SOURCE DATA

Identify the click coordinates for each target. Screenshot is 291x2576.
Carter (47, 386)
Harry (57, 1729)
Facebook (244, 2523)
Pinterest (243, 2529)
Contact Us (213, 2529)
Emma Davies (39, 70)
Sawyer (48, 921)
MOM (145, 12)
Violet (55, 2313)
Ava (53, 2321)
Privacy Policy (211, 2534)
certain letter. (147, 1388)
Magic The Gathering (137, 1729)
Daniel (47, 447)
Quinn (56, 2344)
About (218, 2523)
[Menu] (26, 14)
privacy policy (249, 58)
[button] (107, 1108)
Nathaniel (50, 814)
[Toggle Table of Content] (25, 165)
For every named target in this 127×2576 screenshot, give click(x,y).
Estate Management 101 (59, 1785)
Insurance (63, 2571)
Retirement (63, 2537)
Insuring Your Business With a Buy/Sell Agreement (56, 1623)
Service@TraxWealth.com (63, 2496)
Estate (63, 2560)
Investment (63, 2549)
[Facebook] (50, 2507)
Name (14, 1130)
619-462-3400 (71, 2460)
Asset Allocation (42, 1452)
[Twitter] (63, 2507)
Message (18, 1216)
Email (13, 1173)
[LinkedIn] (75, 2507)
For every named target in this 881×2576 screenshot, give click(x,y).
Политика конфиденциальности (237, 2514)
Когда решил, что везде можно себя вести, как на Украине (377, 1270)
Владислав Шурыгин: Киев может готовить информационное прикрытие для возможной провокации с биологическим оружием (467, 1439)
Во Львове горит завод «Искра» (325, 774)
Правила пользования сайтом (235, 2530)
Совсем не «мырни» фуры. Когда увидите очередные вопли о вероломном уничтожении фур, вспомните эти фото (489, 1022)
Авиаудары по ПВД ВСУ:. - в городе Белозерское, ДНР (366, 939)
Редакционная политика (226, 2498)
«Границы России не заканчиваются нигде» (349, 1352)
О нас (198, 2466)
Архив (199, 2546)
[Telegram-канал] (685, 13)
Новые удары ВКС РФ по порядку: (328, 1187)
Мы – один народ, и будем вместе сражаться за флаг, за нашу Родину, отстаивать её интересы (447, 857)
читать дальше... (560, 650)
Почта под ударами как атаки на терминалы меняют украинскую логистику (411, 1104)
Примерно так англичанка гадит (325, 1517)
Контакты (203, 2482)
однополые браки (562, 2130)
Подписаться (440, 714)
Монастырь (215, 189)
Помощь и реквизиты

WORK ORDER
If a line in the entries includes the word "every", copy that line out.

EXERCISE OUTPUT
For every named target in this 127×2576 screenshot, give click(x,y).
For every named target in this 881×2576 screenshot, give click(x,y).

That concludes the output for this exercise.